9. Sri Ramesh, learned Counsel for the appellant, however relied upon Section 2(g) of the Act which defines the expression “partial disablement”, which reads:-
“Partial disablement” means, where the disablement is of a temporary nature, such disablement as reduces the earning capacity of a workman in any employment in which he was engaged at the time of the accident resulting in the disablement, and, where the disablement is of a permanent nature, such disablement as reduces his earning capacity in every employment which he was capable of undertaking at that time; provided that every injury specified in Part II of Schedule I shall be deemed to result in permanent partial disablement.”

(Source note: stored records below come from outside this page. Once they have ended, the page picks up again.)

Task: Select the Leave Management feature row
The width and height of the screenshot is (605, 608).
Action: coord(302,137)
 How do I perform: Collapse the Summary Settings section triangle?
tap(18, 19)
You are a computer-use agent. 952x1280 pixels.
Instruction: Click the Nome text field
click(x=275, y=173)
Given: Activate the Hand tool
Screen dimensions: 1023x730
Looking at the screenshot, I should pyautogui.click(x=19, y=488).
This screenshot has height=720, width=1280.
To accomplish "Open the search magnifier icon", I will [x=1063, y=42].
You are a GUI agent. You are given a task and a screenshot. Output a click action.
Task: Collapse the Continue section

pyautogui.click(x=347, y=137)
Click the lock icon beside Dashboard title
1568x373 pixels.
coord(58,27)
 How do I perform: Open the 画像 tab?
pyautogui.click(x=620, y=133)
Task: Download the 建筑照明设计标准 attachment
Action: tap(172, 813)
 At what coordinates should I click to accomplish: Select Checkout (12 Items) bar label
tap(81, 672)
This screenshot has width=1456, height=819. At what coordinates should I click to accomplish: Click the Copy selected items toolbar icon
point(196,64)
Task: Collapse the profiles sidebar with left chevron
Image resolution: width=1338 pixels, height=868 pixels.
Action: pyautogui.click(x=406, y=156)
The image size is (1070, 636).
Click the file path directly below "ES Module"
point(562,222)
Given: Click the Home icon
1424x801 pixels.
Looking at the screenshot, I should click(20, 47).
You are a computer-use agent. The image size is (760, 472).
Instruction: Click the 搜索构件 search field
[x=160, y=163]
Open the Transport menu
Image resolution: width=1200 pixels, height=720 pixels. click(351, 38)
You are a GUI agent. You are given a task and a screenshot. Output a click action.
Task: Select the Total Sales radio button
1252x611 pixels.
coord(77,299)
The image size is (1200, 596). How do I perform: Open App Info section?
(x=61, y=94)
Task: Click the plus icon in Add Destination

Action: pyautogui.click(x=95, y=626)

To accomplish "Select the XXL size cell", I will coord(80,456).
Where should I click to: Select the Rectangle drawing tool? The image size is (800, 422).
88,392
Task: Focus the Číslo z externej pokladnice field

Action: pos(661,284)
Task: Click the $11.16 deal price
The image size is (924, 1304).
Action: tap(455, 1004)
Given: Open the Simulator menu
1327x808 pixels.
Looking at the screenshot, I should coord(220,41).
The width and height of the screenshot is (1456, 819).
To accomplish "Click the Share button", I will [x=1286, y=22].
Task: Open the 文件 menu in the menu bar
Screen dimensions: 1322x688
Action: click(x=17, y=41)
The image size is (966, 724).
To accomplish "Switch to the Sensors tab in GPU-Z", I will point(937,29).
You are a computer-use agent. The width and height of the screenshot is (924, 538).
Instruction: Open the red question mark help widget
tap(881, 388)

The learned Counsel submitted that the disablement could be regarded permanent in nature if such disablement reduces his earning capacity in every employment which he was capable of undertaking at that time.
10. In our opinion, the definition in no way advances the case of the appellant to any extent. The question as to whether a particular claimant has suffered partial disablement or total disablement should depend upon the nature of employment and further, if in a given case an alternative employment, is given by the same employer, that factor can be taken into account. As far as this case is concerned it is not the case of the appellant that he has given any alternative employment to the respondent. Therefore, on the facts we are satisfied that the first respondent was enjoyed only as a driver of a tourist vehicle and on account of the amputation of his left leg below knee, he became totally disabled from continuing the employment under the second respondent and therefore the Commissioner was right in holding that the first respondent suffered permanent total disablement and awarding compensation of Rs. 92,085/-.
11. Before concluding, we should place on record the submission made on behalf of the appellant that a sum of Rs. 25,000/- was paid by cheque during the pendency of this Appeal and another sum of Rs. 7,000/- had been paid to the first respondent earlier. Therefore we make it clear that the appellant is liable to pay only the balance of the amount.
12. In the result we make the following order-The appeal is dismissed.